------ Material for this exercise
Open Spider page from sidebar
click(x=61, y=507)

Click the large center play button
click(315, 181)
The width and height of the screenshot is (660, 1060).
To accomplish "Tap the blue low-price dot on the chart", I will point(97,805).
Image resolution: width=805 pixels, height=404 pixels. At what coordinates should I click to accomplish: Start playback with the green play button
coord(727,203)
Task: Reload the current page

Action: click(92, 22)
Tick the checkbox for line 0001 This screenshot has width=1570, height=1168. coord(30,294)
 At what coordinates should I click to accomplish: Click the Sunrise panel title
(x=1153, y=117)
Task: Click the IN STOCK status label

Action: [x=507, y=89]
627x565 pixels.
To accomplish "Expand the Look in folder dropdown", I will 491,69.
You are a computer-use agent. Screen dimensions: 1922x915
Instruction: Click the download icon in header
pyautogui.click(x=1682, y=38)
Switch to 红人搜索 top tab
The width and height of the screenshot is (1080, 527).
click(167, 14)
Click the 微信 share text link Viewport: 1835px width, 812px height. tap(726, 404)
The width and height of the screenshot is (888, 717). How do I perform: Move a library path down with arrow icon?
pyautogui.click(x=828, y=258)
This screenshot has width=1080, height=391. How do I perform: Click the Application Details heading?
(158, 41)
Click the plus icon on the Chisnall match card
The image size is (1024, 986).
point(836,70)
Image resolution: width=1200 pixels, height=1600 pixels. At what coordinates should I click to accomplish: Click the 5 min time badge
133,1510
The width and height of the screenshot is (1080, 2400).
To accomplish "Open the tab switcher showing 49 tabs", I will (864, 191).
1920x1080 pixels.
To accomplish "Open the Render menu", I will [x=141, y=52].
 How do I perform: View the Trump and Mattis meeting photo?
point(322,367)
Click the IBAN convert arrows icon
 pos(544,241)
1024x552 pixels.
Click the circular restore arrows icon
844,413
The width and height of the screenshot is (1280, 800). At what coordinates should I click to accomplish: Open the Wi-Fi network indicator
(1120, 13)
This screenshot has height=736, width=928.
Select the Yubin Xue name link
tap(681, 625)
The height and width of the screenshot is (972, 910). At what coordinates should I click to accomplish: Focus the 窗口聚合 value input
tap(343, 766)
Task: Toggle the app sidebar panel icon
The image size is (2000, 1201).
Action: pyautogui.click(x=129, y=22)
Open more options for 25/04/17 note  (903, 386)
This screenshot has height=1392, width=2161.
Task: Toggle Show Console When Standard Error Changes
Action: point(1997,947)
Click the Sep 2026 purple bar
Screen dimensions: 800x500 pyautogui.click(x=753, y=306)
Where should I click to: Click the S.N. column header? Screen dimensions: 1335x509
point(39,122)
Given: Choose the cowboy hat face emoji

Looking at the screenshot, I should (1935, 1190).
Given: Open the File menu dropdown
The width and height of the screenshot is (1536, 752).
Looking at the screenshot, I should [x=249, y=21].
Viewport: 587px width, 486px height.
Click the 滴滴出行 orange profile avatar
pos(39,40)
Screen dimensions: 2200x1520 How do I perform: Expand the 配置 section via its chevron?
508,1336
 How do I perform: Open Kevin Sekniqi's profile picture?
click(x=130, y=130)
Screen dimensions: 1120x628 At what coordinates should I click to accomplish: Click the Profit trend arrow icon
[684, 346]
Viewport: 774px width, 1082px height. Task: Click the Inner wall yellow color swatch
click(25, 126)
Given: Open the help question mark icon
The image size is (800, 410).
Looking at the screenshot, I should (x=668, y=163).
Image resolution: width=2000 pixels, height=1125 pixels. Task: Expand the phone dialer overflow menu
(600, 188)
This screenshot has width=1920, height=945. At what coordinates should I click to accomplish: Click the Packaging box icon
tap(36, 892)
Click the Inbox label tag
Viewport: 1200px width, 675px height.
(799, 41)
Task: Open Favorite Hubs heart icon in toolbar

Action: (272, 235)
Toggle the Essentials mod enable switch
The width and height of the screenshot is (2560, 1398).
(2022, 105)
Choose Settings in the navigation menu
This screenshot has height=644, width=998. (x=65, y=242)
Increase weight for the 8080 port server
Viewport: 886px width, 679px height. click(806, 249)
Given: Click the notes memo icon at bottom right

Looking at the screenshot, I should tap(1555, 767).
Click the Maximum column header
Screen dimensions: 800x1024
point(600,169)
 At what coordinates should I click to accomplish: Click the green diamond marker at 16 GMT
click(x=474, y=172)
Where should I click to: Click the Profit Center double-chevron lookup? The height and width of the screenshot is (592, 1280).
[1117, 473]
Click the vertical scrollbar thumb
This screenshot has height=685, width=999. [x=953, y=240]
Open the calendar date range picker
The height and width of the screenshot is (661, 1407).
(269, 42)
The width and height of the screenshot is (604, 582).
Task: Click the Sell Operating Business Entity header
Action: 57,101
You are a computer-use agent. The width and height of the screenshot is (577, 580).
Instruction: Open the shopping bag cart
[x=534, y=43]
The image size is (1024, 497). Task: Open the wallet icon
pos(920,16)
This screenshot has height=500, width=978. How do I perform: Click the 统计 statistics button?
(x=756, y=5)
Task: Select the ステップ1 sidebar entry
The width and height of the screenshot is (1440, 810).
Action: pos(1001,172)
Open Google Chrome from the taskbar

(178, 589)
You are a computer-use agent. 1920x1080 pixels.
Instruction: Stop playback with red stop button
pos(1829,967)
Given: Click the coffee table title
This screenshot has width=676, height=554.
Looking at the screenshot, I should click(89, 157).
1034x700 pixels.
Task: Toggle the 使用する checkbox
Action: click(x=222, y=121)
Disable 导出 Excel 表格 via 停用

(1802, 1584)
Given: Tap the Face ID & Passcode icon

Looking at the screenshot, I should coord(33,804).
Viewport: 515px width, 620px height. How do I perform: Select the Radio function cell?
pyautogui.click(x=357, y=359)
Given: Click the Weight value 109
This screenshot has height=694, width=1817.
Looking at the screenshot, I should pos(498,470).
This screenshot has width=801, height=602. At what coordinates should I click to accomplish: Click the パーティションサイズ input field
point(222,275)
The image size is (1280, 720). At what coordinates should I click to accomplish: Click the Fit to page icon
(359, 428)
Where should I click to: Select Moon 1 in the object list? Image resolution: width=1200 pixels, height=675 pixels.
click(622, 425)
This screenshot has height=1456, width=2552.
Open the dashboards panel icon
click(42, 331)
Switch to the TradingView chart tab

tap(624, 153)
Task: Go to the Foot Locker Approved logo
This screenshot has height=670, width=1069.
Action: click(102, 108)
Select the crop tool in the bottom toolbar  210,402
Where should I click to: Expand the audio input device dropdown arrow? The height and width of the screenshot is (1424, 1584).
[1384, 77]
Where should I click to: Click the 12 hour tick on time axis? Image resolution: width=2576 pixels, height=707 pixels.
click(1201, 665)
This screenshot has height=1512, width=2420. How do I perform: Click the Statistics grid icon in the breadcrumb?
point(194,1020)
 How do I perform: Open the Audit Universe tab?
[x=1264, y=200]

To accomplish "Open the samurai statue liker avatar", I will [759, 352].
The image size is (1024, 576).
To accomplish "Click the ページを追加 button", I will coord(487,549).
------------
> Direction
Starting at the beginning of the records and ending at the line that contains "point(836,70)", write those lines out again, replacing "play button" with "play icon" and leaving everything else unchanged.

> Task answer
Open Spider page from sidebar
click(x=61, y=507)

Click the large center play icon
click(315, 181)
The width and height of the screenshot is (660, 1060).
To accomplish "Tap the blue low-price dot on the chart", I will point(97,805).
Image resolution: width=805 pixels, height=404 pixels. At what coordinates should I click to accomplish: Start playback with the green play icon
coord(727,203)
Task: Reload the current page

Action: click(92, 22)
Tick the checkbox for line 0001 This screenshot has width=1570, height=1168. coord(30,294)
 At what coordinates should I click to accomplish: Click the Sunrise panel title
(x=1153, y=117)
Task: Click the IN STOCK status label

Action: [x=507, y=89]
627x565 pixels.
To accomplish "Expand the Look in folder dropdown", I will 491,69.
You are a computer-use agent. Screen dimensions: 1922x915
Instruction: Click the download icon in header
pyautogui.click(x=1682, y=38)
Switch to 红人搜索 top tab
The width and height of the screenshot is (1080, 527).
click(167, 14)
Click the 微信 share text link Viewport: 1835px width, 812px height. tap(726, 404)
The width and height of the screenshot is (888, 717). How do I perform: Move a library path down with arrow icon?
pyautogui.click(x=828, y=258)
This screenshot has width=1080, height=391. How do I perform: Click the Application Details heading?
(158, 41)
Click the plus icon on the Chisnall match card
The image size is (1024, 986).
point(836,70)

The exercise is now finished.